Exercise brief: Copy every entry word for word, but skip the pictures.

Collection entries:

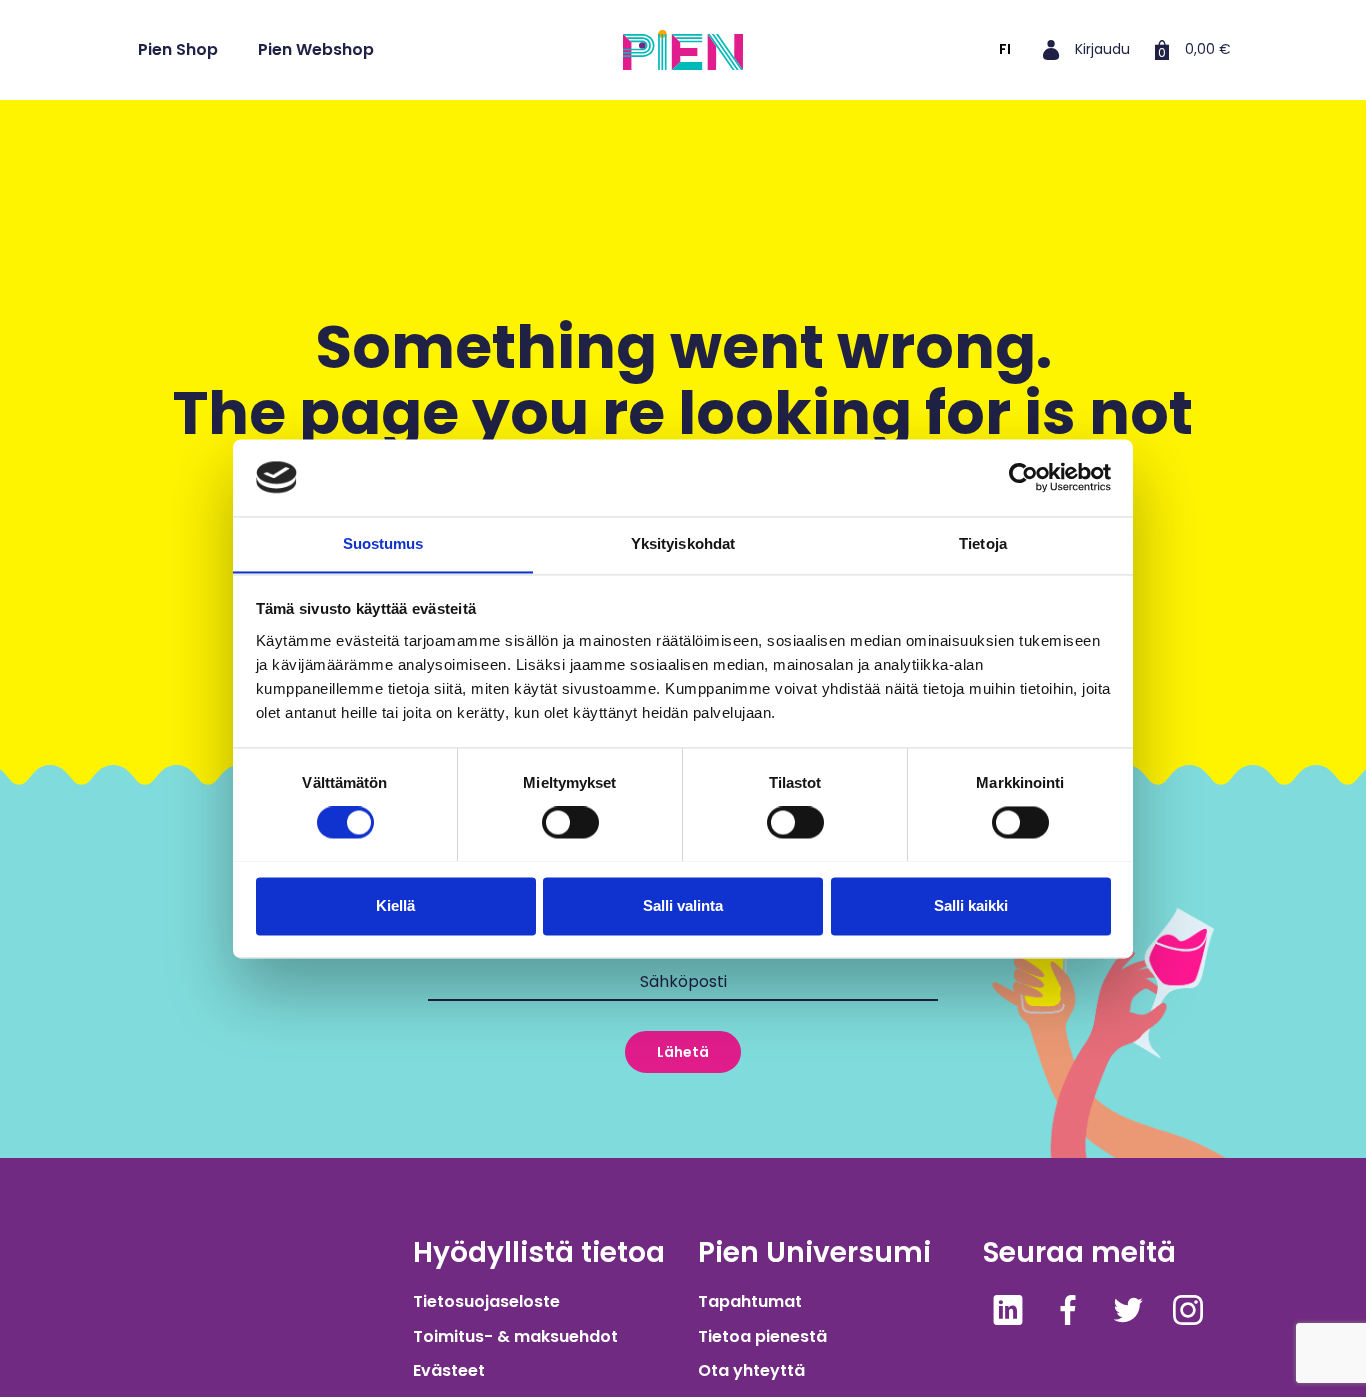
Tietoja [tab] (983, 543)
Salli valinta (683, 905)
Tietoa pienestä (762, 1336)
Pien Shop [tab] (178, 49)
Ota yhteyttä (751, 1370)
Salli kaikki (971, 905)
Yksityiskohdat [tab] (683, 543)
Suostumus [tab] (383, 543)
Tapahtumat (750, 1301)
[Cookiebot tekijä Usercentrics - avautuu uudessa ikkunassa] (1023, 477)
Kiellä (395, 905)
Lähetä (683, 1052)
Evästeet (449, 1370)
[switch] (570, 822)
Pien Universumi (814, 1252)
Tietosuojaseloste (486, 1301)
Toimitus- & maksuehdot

Task solution:
Tietoja [tab] (983, 543)
Salli valinta (683, 905)
Tietoa pienestä (762, 1336)
Pien Shop [tab] (178, 49)
Ota yhteyttä (751, 1370)
Salli kaikki (971, 905)
Yksityiskohdat [tab] (683, 543)
Suostumus [tab] (383, 543)
Tapahtumat (750, 1301)
[Cookiebot tekijä Usercentrics - avautuu uudessa ikkunassa] (1023, 477)
Kiellä (395, 905)
Lähetä (683, 1052)
Evästeet (449, 1370)
[switch] (570, 822)
Pien Universumi (814, 1252)
Tietosuojaseloste (486, 1301)
Toimitus- & maksuehdot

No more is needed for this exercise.